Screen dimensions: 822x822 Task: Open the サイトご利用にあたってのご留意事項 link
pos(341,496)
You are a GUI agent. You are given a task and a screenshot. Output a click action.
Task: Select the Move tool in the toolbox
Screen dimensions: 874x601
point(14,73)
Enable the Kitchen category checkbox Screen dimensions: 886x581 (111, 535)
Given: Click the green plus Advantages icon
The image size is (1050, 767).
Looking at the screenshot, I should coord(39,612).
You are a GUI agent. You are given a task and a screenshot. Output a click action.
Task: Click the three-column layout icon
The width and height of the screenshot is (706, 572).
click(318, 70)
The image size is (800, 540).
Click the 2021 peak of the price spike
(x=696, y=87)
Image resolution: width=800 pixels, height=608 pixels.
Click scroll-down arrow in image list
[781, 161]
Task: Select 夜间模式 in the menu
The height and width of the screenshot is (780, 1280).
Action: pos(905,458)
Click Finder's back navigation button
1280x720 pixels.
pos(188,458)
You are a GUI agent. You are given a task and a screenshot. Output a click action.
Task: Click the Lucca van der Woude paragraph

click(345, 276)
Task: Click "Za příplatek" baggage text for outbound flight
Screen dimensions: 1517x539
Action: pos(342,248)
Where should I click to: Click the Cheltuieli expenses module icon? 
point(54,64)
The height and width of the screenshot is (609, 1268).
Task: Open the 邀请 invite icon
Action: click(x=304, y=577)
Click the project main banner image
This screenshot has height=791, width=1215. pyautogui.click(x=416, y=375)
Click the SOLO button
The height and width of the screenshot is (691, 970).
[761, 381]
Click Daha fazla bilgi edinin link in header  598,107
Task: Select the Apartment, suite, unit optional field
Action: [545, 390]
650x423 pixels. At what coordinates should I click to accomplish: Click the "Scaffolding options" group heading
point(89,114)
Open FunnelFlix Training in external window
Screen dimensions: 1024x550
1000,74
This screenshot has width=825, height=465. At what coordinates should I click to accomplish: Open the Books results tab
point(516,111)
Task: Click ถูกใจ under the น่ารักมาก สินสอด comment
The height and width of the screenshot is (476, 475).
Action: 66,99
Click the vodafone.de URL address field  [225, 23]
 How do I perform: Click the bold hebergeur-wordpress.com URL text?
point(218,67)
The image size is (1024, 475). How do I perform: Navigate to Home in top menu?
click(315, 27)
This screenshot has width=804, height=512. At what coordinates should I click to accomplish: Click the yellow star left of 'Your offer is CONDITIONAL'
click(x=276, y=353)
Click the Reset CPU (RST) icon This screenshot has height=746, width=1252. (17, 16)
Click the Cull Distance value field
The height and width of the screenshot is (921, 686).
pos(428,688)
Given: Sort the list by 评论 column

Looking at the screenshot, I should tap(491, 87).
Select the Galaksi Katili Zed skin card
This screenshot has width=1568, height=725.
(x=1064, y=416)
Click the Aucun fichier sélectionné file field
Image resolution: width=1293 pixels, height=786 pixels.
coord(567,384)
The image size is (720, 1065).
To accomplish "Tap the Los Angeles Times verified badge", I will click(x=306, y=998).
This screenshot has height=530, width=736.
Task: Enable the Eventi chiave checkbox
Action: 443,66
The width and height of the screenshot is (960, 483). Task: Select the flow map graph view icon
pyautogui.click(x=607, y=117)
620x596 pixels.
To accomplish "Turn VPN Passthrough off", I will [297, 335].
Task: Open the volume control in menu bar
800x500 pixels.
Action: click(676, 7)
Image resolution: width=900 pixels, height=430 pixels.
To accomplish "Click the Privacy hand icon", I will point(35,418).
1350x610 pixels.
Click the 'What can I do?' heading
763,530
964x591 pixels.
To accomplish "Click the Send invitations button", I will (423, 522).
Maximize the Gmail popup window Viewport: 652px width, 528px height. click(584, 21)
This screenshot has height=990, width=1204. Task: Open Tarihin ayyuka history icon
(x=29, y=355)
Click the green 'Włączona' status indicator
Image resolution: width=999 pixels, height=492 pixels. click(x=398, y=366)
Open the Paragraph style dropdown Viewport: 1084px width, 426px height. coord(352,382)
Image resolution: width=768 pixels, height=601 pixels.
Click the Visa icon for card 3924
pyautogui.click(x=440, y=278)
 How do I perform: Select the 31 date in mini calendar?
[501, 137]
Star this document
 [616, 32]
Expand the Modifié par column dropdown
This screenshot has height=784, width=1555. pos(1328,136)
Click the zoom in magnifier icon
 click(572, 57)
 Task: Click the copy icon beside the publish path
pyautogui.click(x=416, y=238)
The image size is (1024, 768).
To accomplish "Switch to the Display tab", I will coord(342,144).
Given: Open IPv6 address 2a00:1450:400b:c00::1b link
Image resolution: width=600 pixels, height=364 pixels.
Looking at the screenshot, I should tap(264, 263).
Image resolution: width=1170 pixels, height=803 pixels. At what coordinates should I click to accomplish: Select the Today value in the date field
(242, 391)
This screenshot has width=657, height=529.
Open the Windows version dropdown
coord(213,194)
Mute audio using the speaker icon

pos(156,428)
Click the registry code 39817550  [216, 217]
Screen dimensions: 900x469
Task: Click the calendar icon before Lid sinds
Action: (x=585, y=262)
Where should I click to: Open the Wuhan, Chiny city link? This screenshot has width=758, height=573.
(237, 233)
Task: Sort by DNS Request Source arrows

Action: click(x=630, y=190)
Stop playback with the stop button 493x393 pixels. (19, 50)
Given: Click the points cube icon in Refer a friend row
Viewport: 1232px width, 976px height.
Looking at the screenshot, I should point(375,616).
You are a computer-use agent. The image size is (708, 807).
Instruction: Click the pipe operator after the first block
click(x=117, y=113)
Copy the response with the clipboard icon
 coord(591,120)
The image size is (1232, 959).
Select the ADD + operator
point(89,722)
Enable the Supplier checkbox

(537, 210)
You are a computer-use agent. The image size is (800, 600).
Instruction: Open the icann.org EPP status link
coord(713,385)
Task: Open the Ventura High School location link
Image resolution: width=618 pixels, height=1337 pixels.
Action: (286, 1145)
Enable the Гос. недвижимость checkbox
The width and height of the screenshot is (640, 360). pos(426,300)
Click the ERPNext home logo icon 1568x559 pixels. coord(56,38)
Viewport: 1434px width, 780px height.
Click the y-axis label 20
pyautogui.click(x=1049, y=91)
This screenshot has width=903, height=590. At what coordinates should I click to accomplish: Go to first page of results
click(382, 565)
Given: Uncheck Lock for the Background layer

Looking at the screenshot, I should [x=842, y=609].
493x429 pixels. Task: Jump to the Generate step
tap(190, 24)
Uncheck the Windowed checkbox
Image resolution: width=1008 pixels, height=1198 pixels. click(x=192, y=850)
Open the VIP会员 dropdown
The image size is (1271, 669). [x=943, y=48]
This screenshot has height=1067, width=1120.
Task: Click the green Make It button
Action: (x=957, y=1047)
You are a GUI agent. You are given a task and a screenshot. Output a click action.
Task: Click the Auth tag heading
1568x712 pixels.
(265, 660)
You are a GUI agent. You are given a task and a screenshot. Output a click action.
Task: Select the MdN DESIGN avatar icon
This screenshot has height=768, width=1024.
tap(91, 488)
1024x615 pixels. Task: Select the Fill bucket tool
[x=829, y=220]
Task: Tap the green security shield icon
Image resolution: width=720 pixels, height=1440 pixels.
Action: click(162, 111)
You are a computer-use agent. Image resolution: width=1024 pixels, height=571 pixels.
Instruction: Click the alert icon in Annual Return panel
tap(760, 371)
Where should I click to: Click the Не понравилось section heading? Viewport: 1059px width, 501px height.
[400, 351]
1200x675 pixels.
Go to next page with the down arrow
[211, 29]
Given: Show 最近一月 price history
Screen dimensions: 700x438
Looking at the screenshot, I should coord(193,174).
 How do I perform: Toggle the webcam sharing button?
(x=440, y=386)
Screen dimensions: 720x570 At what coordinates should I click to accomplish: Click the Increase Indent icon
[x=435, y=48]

→ How to complete this task
All the lines above should be written out once more, exactly.

→ Answer space
Screen dimensions: 822x822 Task: Open the サイトご利用にあたってのご留意事項 link
pos(341,496)
You are a GUI agent. You are given a task and a screenshot. Output a click action.
Task: Select the Move tool in the toolbox
Screen dimensions: 874x601
point(14,73)
Enable the Kitchen category checkbox Screen dimensions: 886x581 (111, 535)
Given: Click the green plus Advantages icon
The image size is (1050, 767).
Looking at the screenshot, I should coord(39,612).
You are a GUI agent. You are given a task and a screenshot. Output a click action.
Task: Click the three-column layout icon
The width and height of the screenshot is (706, 572).
click(318, 70)
The image size is (800, 540).
Click the 2021 peak of the price spike
(x=696, y=87)
Image resolution: width=800 pixels, height=608 pixels.
Click scroll-down arrow in image list
[781, 161]
Task: Select 夜间模式 in the menu
The height and width of the screenshot is (780, 1280).
Action: pos(905,458)
Click Finder's back navigation button
1280x720 pixels.
pos(188,458)
You are a GUI agent. You are given a task and a screenshot. Output a click action.
Task: Click the Lucca van der Woude paragraph

click(345, 276)
Task: Click "Za příplatek" baggage text for outbound flight
Screen dimensions: 1517x539
Action: pos(342,248)
Where should I click to: Click the Cheltuieli expenses module icon? 
point(54,64)
The height and width of the screenshot is (609, 1268).
Task: Open the 邀请 invite icon
Action: click(x=304, y=577)
Click the project main banner image
This screenshot has height=791, width=1215. pyautogui.click(x=416, y=375)
Click the SOLO button
The height and width of the screenshot is (691, 970).
[761, 381]
Click Daha fazla bilgi edinin link in header  598,107
Task: Select the Apartment, suite, unit optional field
Action: [545, 390]
650x423 pixels. At what coordinates should I click to accomplish: Click the "Scaffolding options" group heading
point(89,114)
Open FunnelFlix Training in external window
Screen dimensions: 1024x550
1000,74
This screenshot has width=825, height=465. At what coordinates should I click to accomplish: Open the Books results tab
point(516,111)
Task: Click ถูกใจ under the น่ารักมาก สินสอด comment
The height and width of the screenshot is (476, 475).
Action: 66,99
Click the vodafone.de URL address field  [225, 23]
 How do I perform: Click the bold hebergeur-wordpress.com URL text?
point(218,67)
The image size is (1024, 475). How do I perform: Navigate to Home in top menu?
click(315, 27)
This screenshot has width=804, height=512. At what coordinates should I click to accomplish: Click the yellow star left of 'Your offer is CONDITIONAL'
click(x=276, y=353)
Click the Reset CPU (RST) icon This screenshot has height=746, width=1252. (17, 16)
Click the Cull Distance value field
The height and width of the screenshot is (921, 686).
pos(428,688)
Given: Sort the list by 评论 column

Looking at the screenshot, I should tap(491, 87).
Select the Galaksi Katili Zed skin card
This screenshot has width=1568, height=725.
(x=1064, y=416)
Click the Aucun fichier sélectionné file field
Image resolution: width=1293 pixels, height=786 pixels.
coord(567,384)
The image size is (720, 1065).
To accomplish "Tap the Los Angeles Times verified badge", I will click(x=306, y=998).
This screenshot has height=530, width=736.
Task: Enable the Eventi chiave checkbox
Action: 443,66
The width and height of the screenshot is (960, 483). Task: Select the flow map graph view icon
pyautogui.click(x=607, y=117)
620x596 pixels.
To accomplish "Turn VPN Passthrough off", I will [297, 335].
Task: Open the volume control in menu bar
800x500 pixels.
Action: click(676, 7)
Image resolution: width=900 pixels, height=430 pixels.
To accomplish "Click the Privacy hand icon", I will point(35,418).
1350x610 pixels.
Click the 'What can I do?' heading
763,530
964x591 pixels.
To accomplish "Click the Send invitations button", I will (423, 522).
Maximize the Gmail popup window Viewport: 652px width, 528px height. click(584, 21)
This screenshot has height=990, width=1204. Task: Open Tarihin ayyuka history icon
(x=29, y=355)
Click the green 'Włączona' status indicator
Image resolution: width=999 pixels, height=492 pixels. click(x=398, y=366)
Open the Paragraph style dropdown Viewport: 1084px width, 426px height. coord(352,382)
Image resolution: width=768 pixels, height=601 pixels.
Click the Visa icon for card 3924
pyautogui.click(x=440, y=278)
 How do I perform: Select the 31 date in mini calendar?
[501, 137]
Star this document
 [616, 32]
Expand the Modifié par column dropdown
This screenshot has height=784, width=1555. pos(1328,136)
Click the zoom in magnifier icon
 click(572, 57)
 Task: Click the copy icon beside the publish path
pyautogui.click(x=416, y=238)
The image size is (1024, 768).
To accomplish "Switch to the Display tab", I will coord(342,144).
Given: Open IPv6 address 2a00:1450:400b:c00::1b link
Image resolution: width=600 pixels, height=364 pixels.
Looking at the screenshot, I should tap(264, 263).
Image resolution: width=1170 pixels, height=803 pixels. At what coordinates should I click to accomplish: Select the Today value in the date field
(242, 391)
This screenshot has width=657, height=529.
Open the Windows version dropdown
coord(213,194)
Mute audio using the speaker icon

pos(156,428)
Click the registry code 39817550  [216, 217]
Screen dimensions: 900x469
Task: Click the calendar icon before Lid sinds
Action: (x=585, y=262)
Where should I click to: Open the Wuhan, Chiny city link? This screenshot has width=758, height=573.
(237, 233)
Task: Sort by DNS Request Source arrows

Action: click(x=630, y=190)
Stop playback with the stop button 493x393 pixels. (19, 50)
Given: Click the points cube icon in Refer a friend row
Viewport: 1232px width, 976px height.
Looking at the screenshot, I should point(375,616).
You are a computer-use agent. The image size is (708, 807).
Instruction: Click the pipe operator after the first block
click(x=117, y=113)
Copy the response with the clipboard icon
 coord(591,120)
The image size is (1232, 959).
Select the ADD + operator
point(89,722)
Enable the Supplier checkbox

(537, 210)
You are a computer-use agent. The image size is (800, 600).
Instruction: Open the icann.org EPP status link
coord(713,385)
Task: Open the Ventura High School location link
Image resolution: width=618 pixels, height=1337 pixels.
Action: (286, 1145)
Enable the Гос. недвижимость checkbox
The width and height of the screenshot is (640, 360). pos(426,300)
Click the ERPNext home logo icon 1568x559 pixels. coord(56,38)
Viewport: 1434px width, 780px height.
Click the y-axis label 20
pyautogui.click(x=1049, y=91)
This screenshot has width=903, height=590. At what coordinates should I click to accomplish: Go to first page of results
click(382, 565)
Given: Uncheck Lock for the Background layer

Looking at the screenshot, I should [x=842, y=609].
493x429 pixels. Task: Jump to the Generate step
tap(190, 24)
Uncheck the Windowed checkbox
Image resolution: width=1008 pixels, height=1198 pixels. click(x=192, y=850)
Open the VIP会员 dropdown
The image size is (1271, 669). [x=943, y=48]
This screenshot has height=1067, width=1120.
Task: Click the green Make It button
Action: (x=957, y=1047)
You are a GUI agent. You are given a task and a screenshot. Output a click action.
Task: Click the Auth tag heading
1568x712 pixels.
(265, 660)
You are a GUI agent. You are given a task and a screenshot. Output a click action.
Task: Select the MdN DESIGN avatar icon
This screenshot has height=768, width=1024.
tap(91, 488)
1024x615 pixels. Task: Select the Fill bucket tool
[x=829, y=220]
Task: Tap the green security shield icon
Image resolution: width=720 pixels, height=1440 pixels.
Action: click(162, 111)
You are a computer-use agent. Image resolution: width=1024 pixels, height=571 pixels.
Instruction: Click the alert icon in Annual Return panel
tap(760, 371)
Where should I click to: Click the Не понравилось section heading? Viewport: 1059px width, 501px height.
[400, 351]
1200x675 pixels.
Go to next page with the down arrow
[211, 29]
Given: Show 最近一月 price history
Screen dimensions: 700x438
Looking at the screenshot, I should coord(193,174).
 How do I perform: Toggle the webcam sharing button?
(x=440, y=386)
Screen dimensions: 720x570 At what coordinates should I click to accomplish: Click the Increase Indent icon
[x=435, y=48]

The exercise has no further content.